The Wal-Mart Sisterhood

(page 2 of 2)

Johnson rarely dines out since the housing crisis slashed her income Bill Cramer/Wonderful Machine

Brouillet balks at both Democrats' health-care plans Armando Bellmas

Lisa Mensinger, 40, a mother of two, worked for years as an aide in day-care centers around Bethlehem. Lately it has gotten harder to find work, and she babysits just a few days a week. After a long layoff from his old job at a paving company, her husband, Larry, took a pay cut in exchange for steady work as a machinist. "There are just no jobs around," Lisa says. She voted for Democrat John Kerry in 2004 and now favors Clinton. Mensinger hopes Hillary can restore the good times of the 1990s. "We had money then. I was middle-class," she says. "Now it seems like there is just rich and poor."

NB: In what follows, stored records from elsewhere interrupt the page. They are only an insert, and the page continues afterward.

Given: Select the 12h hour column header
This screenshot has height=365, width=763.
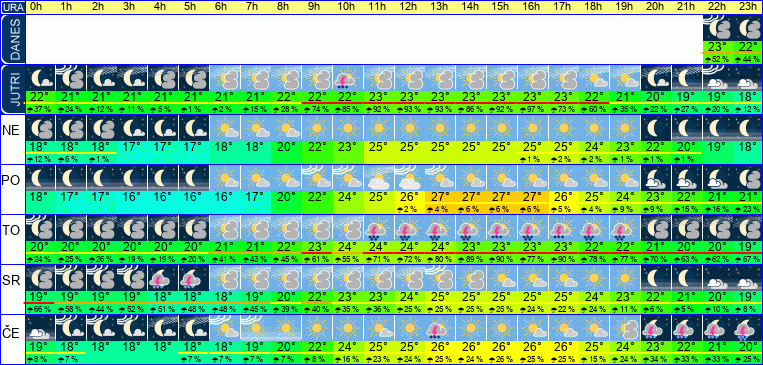Looking at the screenshot, I should coord(409,7).
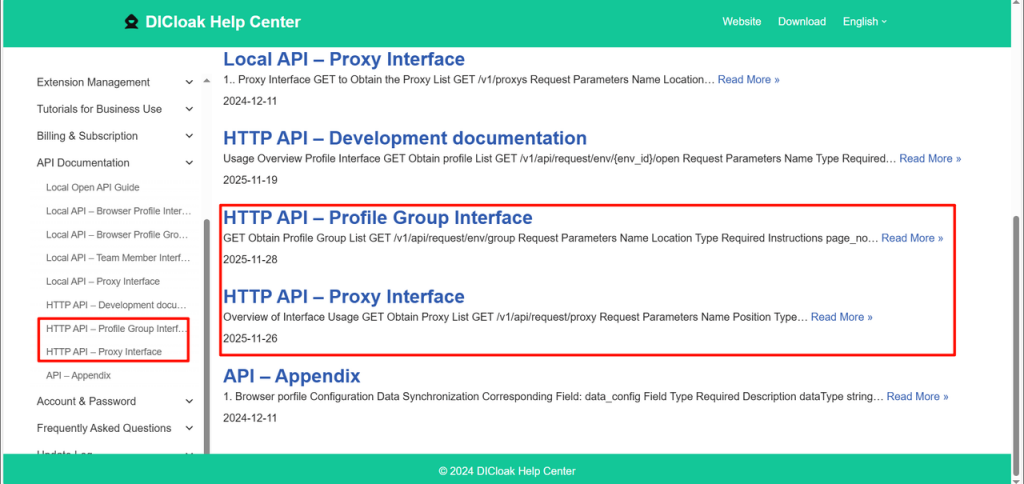This screenshot has width=1024, height=484.
Task: Expand Frequently Asked Questions chevron
Action: pos(190,429)
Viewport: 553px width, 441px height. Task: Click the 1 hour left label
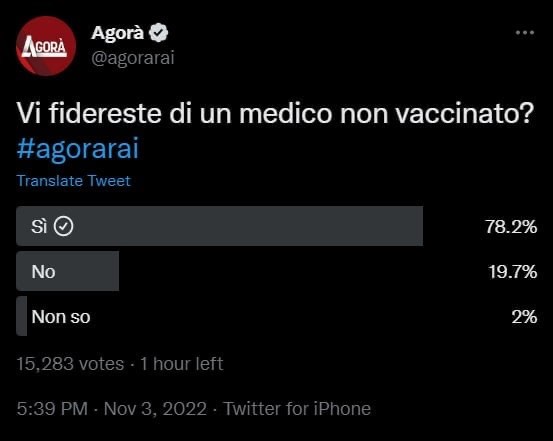tap(182, 364)
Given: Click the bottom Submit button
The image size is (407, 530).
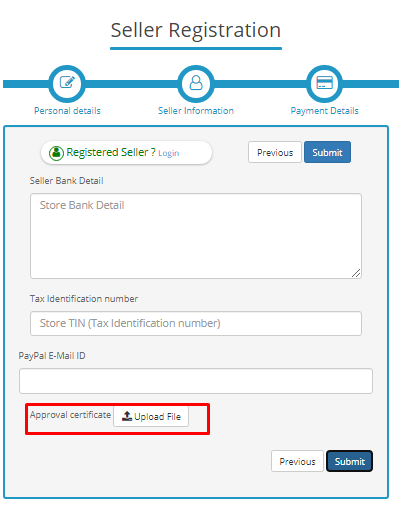Looking at the screenshot, I should (x=350, y=461).
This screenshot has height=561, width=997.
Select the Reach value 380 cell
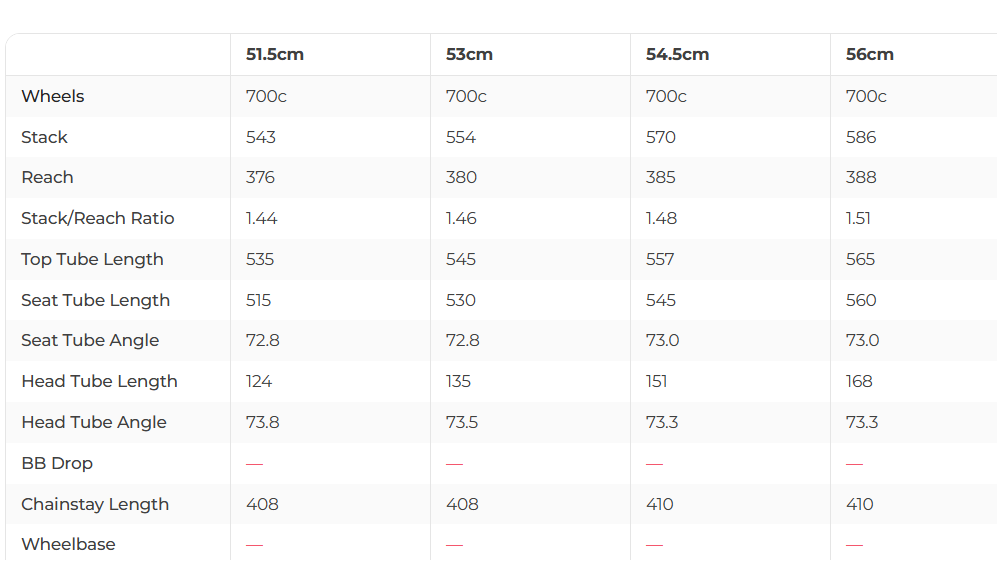pyautogui.click(x=461, y=178)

And if Obama ends up as the Democratic nominee? At the moment, Mensinger is not sold and might pick McCain instead. Such skepticism is not surprising. Even before his controversial comments about "bitter" voters in towns left behind, the senator with the electrifying rhetoric struggled to reach the white working-class families pushing those Wal-Mart carts.

HEALTH INSURANCE WOES

In the face of criticism that he offers few specifics on how he would address the economy's woes, Obama is getting down to the nitty-gritty. The rock-star arena speeches have given way to smaller meetings. On Apr. 9 he turned up at Harry S Truman High School in blue-collar Levittown, northeast of Philadelphia, to talk to a crowd of 800 about everything from the price of milk to his planned $4,000 tuition tax credit.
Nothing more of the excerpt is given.